Saturday, January 20, 2018

No business as usual, Mr CJ


AS if they were not standing stripped of honour and accused in the court of public opinion, the Chief Justice and the Judicial and Legal Service Commission on Friday appointed three new judges in a manner suggesting business as usual.

Without in any way disputing the elevation of the former magistrates, this newspaper is unable to accept any of the CJ's assurances regarding the selection process, the choice of appointees and the expectation of their transformational impact on the judicial system.

Indeed, and very regretfully, we find ourselves unable to accept assurances of any kind from CJ Archie and the JLSC.

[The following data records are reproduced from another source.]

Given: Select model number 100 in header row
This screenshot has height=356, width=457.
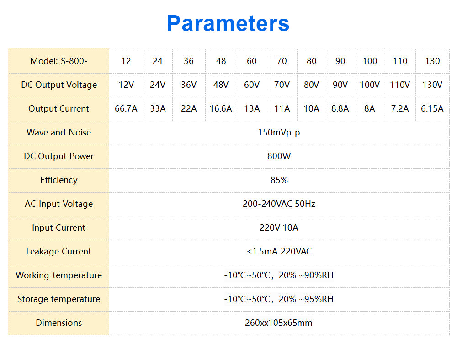Looking at the screenshot, I should (x=370, y=61).
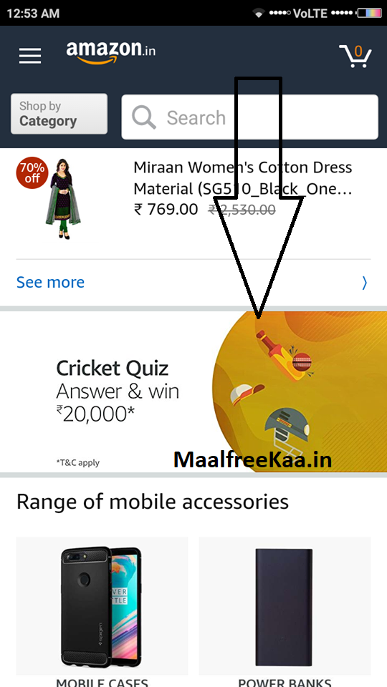Open the shopping cart
This screenshot has width=387, height=687.
click(355, 56)
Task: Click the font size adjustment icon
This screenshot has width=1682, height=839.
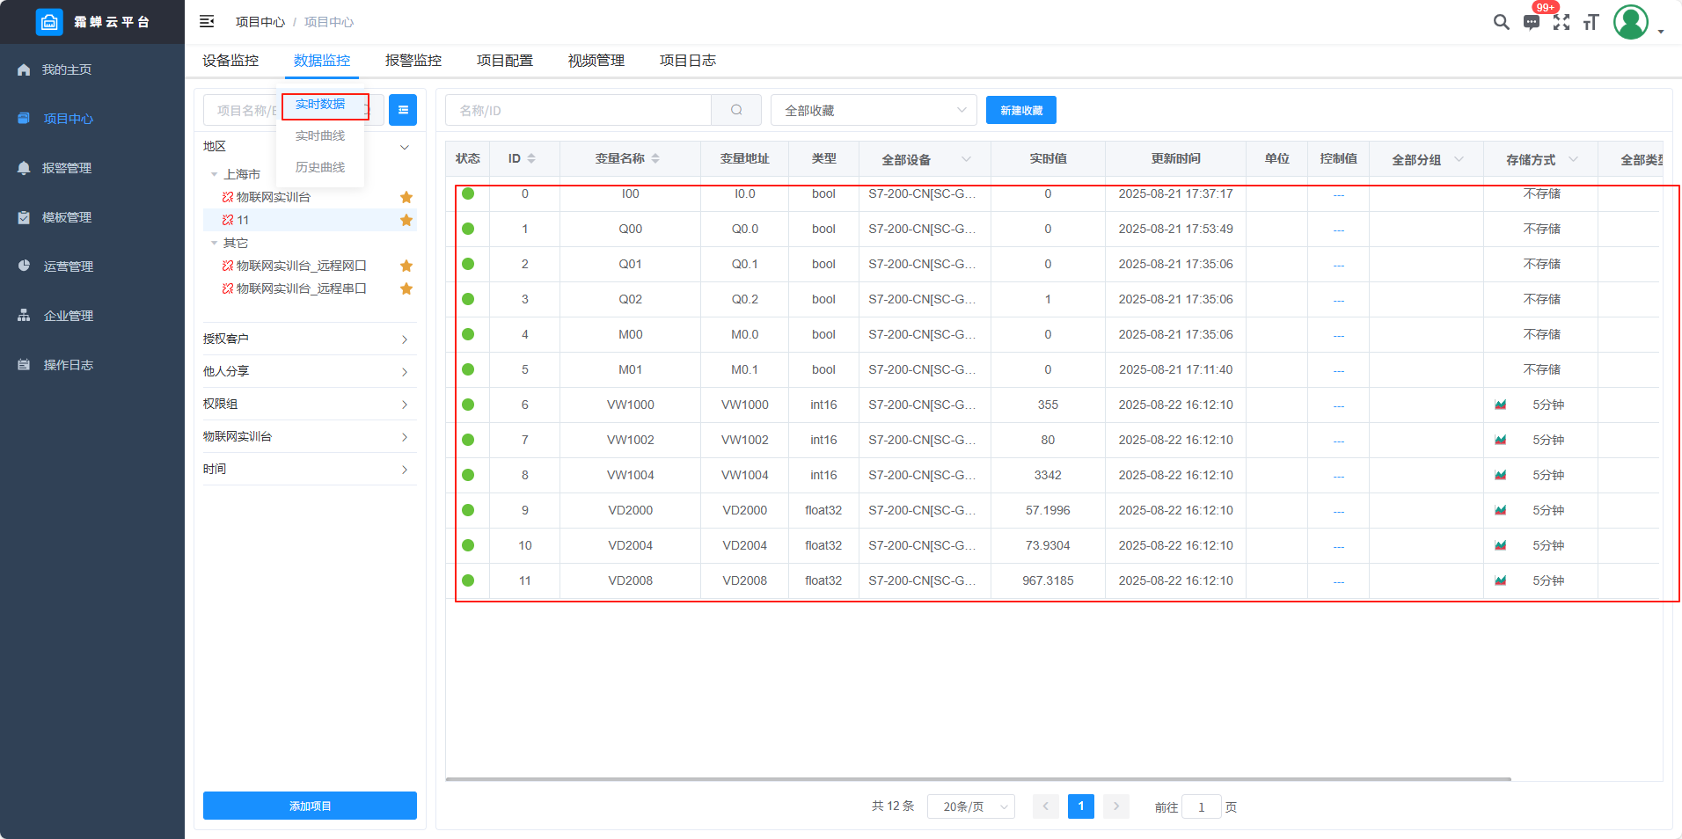Action: click(1591, 23)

The trauma which, together, they have inflicted on the judicial system cannot be glossed over. The stubborn refusal of the Chief Justice, in particular, and the JLSC, as a body, to accept responsibility for the self-inflicted disaster resulting from the bungled elevation and subsequent demotion of Marcia Ayers-Caesar to and from the Bench, has left both without the moral authority to execute the very important task of selecting and appointing judges whose tenure will shape the future.

As chairman of the JLSC which presided over that fiasco, Ivor Archie should have led JLSC members is doing the honourable thing by handing in his resignation. Instead, he chose to tough through overwhelming public condemnation only to inflict even more damage on his office and the institution through the now infamous revelation of his relationship with convicted fraudster Dillian Johnson.

Faced with calls by judges, the Law Association, the media, and the public to explain an apparent conflict of interest between his pitch to judges to outsource their security, and his communication about that confidential discussion to his friend Johnson, agent for a security firm, Mr Archie has resolutely refused to concede to any responsibility to be accountable. Instead he has shown a brazen imperviousness to public questioning and criticism which has laid bare the effective autocracy of the office of Chief Justice. If there is any good to be found in the situation it is the recognition of the need for urgent constitutional reform to make the Office of CJ accountable. This newspaper takes no delight in the trainwreck that Ivor Archie's tenure as Chief Justice has become. Elevated to the office at a relatively young age, he had his detractors but he also had the support of many who were thirsty for change, given the disastrous state of the administration of justice. While he has presided over the improvement of some physical facilities and processes, the overall state of the judicial system remains far from what is needed to deliver justice. Mal-administration, as evidenced by the Ayers-Caesar episode, would be bad enough.

That problem is, however, compounded by a massive loss of legitimacy all along the chain of justice, from the Police Service, the court system, the law profession and the prison service, with horrific consequences for individual citizens and the society as a whole.

In this environment of free-fall, accepting business as usual from the CJ and the JLSC would be to seal our fate of doom.